Radio astronomers, on the other hand, concentrate on the relatively long wavelength (or low frequency) radio waves that penetrate the earth's atmosphere with little impediment or distortion.

Because electromagnetic radiation travels at a fixed speed of about 1.08 billion km/h, very distant objects are observed as they were in the distant past. Astronomers are therefore able to "look back in time" to observe the early stages of the evolution of the universe.

Most existing radio telescopes were built 10 to 30 years ago. For radio astronomy to progress, a new telescope with 100 times the collecting surface of existing telescopes will be needed in about 10 years' time.

The SKA will probe the so-called "Dark Ages", when the early universe was in a gaseous form before the formation of stars and galaxies. At present, astronomers do not have the necessary tools to observe radiation from this period of the universe, which extends from about 300 000 years till one billion years after the Big Bang.

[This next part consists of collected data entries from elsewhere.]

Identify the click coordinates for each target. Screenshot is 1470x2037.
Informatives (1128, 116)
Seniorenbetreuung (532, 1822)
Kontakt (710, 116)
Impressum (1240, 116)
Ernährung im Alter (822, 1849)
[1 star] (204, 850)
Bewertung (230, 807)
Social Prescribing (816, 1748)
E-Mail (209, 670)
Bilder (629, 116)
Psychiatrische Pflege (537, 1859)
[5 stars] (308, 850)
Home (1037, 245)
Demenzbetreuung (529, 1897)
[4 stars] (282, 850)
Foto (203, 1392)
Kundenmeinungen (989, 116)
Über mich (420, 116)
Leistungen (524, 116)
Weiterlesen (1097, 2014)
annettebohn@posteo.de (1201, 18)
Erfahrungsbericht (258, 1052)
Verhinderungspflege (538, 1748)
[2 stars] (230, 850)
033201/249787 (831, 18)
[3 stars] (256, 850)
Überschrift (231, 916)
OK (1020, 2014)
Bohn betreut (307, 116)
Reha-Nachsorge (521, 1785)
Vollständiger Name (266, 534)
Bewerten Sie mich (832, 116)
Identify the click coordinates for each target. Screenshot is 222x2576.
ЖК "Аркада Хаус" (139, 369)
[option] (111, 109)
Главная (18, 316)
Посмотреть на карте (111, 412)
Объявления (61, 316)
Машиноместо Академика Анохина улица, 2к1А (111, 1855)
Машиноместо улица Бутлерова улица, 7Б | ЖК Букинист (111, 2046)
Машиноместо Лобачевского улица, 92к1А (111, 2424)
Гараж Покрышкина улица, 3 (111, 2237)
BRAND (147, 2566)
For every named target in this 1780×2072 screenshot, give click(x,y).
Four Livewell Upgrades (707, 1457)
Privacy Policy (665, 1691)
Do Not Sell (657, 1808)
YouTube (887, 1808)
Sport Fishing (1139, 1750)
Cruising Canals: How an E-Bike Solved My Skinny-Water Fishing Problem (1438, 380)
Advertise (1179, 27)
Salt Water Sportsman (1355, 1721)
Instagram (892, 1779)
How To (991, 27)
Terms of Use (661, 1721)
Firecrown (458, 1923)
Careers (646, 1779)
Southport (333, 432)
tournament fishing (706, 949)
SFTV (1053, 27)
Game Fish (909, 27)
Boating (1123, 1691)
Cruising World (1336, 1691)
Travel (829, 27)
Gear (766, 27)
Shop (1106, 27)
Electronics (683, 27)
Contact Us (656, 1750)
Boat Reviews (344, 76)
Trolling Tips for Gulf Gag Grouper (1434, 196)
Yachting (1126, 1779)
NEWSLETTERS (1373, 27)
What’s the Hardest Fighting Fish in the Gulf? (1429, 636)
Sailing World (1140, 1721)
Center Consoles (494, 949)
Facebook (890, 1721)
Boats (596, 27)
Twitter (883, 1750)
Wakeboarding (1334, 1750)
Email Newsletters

Radiation reaching us from the "Dark Ages" has travelled a huge journey through space, and is in the form of radio signals emitted by the neutral hydrogen gas that dominated the universe during this period. The signals are, however, extremely faint, and require a telescope with the planned sensitivity of the SKA to be detected.

The SKA will map the time evolution of this cosmic web of primordial gas as it condenses to form the first objects in the universe. It will also chart the development of these adolescent stars and galaxies, which will provide us with information about our own origin. The atoms in our bodies, our planet and our star were formed by the nuclear reactions that powered these early stars.